British Columbia’s new Limitation Act came into force on June 1, 2013. The Limitation Act sets out the time limits for filing a civil lawsuit. The new Act has been substantially amended to streamline limitation periods, to make them more simple, clear and certain. The new Act contains a single basic two year limitation period for most civil claims, with certain exceptions such as causes of action that have limitation periods set by other statutes. In addition, the new Act reduces the former 30 year ultimate limitation period to a 15 year ultimate limitation period for claims that are not discovered when the act or omission giving rise to the claim occurred.
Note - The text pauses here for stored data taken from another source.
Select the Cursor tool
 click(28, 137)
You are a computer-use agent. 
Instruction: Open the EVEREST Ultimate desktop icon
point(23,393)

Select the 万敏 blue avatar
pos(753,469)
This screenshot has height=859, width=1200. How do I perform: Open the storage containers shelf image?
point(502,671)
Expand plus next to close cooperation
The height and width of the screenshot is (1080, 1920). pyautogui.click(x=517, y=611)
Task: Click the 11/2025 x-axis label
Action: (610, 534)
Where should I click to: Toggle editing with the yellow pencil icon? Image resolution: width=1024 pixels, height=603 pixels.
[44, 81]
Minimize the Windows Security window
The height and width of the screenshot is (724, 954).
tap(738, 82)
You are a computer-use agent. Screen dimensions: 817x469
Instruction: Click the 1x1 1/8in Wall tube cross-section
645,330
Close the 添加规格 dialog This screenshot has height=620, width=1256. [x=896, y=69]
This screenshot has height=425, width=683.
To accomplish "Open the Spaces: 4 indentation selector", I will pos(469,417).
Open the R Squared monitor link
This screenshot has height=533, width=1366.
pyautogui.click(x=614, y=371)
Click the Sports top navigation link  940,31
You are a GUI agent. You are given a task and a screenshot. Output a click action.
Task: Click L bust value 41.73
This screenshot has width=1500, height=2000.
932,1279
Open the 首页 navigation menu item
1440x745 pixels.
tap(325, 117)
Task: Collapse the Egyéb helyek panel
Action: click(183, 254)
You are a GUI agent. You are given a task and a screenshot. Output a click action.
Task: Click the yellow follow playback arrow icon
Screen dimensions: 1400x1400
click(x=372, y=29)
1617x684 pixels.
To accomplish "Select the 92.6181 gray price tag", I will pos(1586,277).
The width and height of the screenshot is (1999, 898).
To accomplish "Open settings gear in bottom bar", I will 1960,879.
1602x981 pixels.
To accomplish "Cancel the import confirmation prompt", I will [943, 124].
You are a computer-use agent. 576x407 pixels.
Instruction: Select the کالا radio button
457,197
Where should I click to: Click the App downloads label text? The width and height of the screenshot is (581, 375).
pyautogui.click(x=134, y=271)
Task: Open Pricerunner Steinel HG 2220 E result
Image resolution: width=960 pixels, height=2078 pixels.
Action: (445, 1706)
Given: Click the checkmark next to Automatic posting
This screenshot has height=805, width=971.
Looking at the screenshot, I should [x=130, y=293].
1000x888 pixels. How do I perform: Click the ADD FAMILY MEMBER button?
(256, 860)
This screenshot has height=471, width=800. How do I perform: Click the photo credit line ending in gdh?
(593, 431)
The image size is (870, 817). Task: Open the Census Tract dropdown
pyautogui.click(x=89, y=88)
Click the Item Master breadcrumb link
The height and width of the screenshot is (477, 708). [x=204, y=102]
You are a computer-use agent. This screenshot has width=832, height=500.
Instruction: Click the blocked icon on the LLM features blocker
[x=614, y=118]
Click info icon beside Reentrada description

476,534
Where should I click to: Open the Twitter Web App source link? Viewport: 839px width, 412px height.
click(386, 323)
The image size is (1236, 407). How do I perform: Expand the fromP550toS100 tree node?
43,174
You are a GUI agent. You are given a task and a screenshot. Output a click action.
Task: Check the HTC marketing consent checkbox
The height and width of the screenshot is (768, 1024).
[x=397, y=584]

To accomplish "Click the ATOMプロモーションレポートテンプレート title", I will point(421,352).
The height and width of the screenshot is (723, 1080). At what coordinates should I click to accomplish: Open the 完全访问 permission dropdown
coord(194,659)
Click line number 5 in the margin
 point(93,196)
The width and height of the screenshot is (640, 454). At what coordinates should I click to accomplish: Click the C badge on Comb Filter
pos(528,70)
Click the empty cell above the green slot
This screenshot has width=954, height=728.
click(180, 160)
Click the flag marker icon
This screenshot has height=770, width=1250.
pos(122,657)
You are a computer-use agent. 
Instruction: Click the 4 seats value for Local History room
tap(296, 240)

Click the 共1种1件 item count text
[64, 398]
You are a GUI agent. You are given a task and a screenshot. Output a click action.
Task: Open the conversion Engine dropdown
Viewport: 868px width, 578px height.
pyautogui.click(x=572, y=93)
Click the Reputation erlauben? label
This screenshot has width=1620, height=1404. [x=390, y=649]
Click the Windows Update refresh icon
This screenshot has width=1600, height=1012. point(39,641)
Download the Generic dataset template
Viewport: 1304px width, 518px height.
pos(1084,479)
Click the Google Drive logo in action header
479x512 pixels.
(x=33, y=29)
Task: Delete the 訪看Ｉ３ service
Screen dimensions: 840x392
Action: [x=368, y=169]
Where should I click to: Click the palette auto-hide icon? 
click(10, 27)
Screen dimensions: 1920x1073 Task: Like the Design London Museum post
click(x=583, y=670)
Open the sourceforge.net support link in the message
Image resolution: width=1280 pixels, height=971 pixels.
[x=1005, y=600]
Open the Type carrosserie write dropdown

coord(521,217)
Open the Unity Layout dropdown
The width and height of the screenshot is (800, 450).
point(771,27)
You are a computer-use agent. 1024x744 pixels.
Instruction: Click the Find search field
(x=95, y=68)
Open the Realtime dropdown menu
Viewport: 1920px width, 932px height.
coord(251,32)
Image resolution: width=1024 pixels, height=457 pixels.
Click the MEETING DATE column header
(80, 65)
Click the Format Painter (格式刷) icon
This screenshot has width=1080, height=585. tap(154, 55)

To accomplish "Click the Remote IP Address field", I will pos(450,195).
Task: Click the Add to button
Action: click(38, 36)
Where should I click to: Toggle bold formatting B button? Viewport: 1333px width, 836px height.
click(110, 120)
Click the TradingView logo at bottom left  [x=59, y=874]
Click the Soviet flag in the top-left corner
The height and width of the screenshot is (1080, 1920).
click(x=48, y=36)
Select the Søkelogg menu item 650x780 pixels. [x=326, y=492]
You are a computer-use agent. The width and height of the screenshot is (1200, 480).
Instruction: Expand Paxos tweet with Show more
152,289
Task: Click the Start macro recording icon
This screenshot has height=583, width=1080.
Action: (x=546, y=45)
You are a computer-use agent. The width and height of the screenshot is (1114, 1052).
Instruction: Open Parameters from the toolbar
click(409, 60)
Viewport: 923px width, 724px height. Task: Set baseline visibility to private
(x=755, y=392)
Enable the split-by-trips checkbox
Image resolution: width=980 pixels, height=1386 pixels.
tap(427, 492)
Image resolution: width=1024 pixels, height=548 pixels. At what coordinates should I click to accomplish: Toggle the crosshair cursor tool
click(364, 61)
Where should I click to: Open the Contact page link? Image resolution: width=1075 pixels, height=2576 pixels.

Transitional rules contained in the new Act dictate whether a claim will be governed by the former Act or the new Act. If the act or omission that gave rise to the claim occurs after June 1, 2013, the claim is governed by the new Act. For claims arising prior to June 1, 2013, where a court proceeding was commenced prior to June 1, 2013, the former Act will apply. For those claims arising prior to June 1, 2013, where a court proceeding has not been commenced prior to June 1, 2013, and the limitation period under the former Act has not expired, the applicable Act will be determined by when the claim was discovered. If the claim was discovered before June 1, 2013, the former Act will apply; if not, the new Act will generally apply subject to certain exceptions.
Questions regarding the information in this article should be forwarded to Matthew Cooperwilliams.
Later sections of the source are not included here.